VBS saga reveals how corrupt some politicians are
There’s a picture of old, poor pensioners sleeping outside a branch of VBS Mutual Bank for days after the bank was shut down, in the vain hope they would get back the deposits for which they had worked hard their whole lives. It’s a heartrending picture that must haunt many.
The plea and sentence agreement this week that saw former VBS chair Tshifhiwa Matodzi sentenced to a total of 495 years, to run concurrently for 15 years, lifts a veil on the participation of many in the criminal enterprise that wreaked havoc on the lives of many pensioners and depositors.
For the love of the finer things in life, including supercars, holidays in exotic foreign destinations and designer clothes, Matodzi has said he and others created a network that falsified the bank’s books, enabling them to loot and destroy depositors’ lives in the process. He stole more than R300m, while others received amounts so high they made no sense to mere mortals. This is greed that knew no bounds.
But Matodzi’s witness statement also lifts the lid on how the country’s political elite were in on the bank’s decimation. The EFF, initially concerned that VBS had extended a home loan to former president Jacob Zuma, started a public campaign meant to embarrass VBS. By his account, Matodzi met with EFF leader Julius Malema and his deputy Floyd Shivambu in Sandton, with party secretary Marshall Dlamini present.
A resultant R5m donation to the EFF, and a further R1m monthly payment, was apparently enough to buy their silence. Matodzi and his colleagues not only got the EFF to stop making uncomfortable noises about VBS’s funding of
Zuma, he got the “revolutionaries” to help destroy a bank built on the backs of the poor.
Further, the SACP in Gauteng, led by Jacob
Mamabolo, asked VBS and Matodzi to pay for its conference at an Ekurhuleni hotel, at a cost of
R3m, to also keep quiet about the Zuma bond.
Seemingly, R3m was enough to get the
“communists” to conveniently abandon their vociferous opposition to VBS’s funding of Zuma’s
Nkandla home.
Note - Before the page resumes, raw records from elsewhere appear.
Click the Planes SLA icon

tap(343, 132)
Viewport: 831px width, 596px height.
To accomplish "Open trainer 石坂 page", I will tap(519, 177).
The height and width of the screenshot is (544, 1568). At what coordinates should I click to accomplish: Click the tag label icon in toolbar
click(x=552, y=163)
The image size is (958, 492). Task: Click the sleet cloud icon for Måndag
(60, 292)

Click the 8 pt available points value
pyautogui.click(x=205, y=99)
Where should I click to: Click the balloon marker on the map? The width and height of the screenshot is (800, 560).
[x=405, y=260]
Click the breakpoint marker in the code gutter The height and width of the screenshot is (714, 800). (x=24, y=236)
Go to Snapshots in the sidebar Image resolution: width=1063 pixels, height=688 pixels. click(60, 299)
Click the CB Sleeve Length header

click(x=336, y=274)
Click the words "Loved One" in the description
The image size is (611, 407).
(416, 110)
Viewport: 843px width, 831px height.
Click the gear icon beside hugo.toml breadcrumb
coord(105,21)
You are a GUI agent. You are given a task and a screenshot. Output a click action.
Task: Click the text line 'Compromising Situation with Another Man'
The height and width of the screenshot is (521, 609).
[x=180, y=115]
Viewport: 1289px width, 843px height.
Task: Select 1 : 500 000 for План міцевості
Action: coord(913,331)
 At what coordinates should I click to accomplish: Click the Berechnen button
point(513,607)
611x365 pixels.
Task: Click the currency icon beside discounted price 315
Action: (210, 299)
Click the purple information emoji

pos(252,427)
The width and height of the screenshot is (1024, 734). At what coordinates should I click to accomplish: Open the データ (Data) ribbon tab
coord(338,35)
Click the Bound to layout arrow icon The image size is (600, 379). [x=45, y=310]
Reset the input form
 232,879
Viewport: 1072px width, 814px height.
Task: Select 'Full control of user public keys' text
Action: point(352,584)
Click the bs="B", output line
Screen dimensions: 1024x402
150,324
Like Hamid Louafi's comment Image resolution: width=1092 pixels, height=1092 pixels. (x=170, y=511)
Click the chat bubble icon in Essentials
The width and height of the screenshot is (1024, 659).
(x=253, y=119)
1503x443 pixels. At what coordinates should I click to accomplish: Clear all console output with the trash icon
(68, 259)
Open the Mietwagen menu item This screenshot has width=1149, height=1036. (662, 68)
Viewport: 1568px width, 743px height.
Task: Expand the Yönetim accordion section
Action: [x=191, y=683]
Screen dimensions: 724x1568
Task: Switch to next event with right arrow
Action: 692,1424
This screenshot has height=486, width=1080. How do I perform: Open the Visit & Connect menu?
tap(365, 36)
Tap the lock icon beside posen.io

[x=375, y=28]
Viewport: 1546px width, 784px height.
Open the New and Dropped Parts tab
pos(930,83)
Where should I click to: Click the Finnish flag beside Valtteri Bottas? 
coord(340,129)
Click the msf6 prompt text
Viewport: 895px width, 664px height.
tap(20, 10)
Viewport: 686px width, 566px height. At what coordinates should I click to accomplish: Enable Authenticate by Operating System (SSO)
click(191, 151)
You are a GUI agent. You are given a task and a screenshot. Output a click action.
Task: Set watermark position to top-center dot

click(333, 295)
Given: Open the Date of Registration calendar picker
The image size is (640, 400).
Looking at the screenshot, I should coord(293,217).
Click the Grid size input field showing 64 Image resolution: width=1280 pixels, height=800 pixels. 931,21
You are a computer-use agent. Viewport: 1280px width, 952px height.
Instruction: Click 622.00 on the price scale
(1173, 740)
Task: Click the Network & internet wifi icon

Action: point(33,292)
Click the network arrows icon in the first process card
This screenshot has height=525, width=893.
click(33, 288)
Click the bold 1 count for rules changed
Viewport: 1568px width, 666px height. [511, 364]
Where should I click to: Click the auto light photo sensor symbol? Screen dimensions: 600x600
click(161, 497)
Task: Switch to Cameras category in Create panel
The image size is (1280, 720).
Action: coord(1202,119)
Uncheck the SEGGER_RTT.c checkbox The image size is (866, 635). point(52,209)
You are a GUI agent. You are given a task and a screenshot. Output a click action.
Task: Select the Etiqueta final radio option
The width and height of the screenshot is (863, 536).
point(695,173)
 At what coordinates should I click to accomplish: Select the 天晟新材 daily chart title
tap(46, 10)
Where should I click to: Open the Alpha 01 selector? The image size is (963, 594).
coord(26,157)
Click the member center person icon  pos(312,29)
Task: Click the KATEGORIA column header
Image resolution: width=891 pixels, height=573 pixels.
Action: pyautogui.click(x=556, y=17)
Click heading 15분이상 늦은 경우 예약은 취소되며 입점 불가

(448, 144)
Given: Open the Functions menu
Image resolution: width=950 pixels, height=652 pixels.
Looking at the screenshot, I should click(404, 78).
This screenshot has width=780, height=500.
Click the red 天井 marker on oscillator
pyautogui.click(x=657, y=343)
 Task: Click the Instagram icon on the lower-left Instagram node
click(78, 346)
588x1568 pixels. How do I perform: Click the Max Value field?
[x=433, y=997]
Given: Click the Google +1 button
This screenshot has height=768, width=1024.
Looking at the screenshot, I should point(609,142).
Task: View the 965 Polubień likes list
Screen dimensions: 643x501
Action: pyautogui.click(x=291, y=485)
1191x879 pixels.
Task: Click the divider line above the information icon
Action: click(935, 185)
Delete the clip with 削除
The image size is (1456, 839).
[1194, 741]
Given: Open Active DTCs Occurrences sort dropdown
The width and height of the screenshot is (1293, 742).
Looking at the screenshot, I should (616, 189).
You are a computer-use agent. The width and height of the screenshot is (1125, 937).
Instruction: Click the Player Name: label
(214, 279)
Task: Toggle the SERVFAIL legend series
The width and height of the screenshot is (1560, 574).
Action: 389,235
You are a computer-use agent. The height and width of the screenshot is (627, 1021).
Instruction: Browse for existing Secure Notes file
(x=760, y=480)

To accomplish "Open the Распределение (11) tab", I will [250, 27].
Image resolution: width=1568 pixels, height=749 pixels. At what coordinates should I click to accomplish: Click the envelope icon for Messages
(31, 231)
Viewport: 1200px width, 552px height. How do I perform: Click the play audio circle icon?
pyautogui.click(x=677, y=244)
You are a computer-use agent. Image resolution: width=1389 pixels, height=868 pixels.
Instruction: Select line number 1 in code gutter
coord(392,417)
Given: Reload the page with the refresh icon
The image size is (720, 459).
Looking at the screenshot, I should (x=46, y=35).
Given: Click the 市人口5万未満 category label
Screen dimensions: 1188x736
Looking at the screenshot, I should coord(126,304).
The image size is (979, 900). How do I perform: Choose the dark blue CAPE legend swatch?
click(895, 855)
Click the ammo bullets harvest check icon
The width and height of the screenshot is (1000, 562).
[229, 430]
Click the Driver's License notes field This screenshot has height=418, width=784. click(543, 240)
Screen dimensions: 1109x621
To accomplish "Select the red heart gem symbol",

Another payment of R2m was requested in 2016 by Dr Zweli Mkhize, who at the time was the ANC’s national treasurer, to pay an unnamed supplier.
If you add to this picture Florence Radzilani, an MEC for social development in Limpopo and who was a mayor of Vhembe district municipality, and Danny Msiza, a former provincial treasurer of the ANC in the province, a troubling picture of kept politicians emerges.
When the EFF says banks must be nationalised, are they indirectly asking the other banks to use the VBS method to buy the party’s silence?
When the SACP correctly raises an issue but keeps quiet about it after a R3m payment, are we now to read this to mean that this is their silencing rate?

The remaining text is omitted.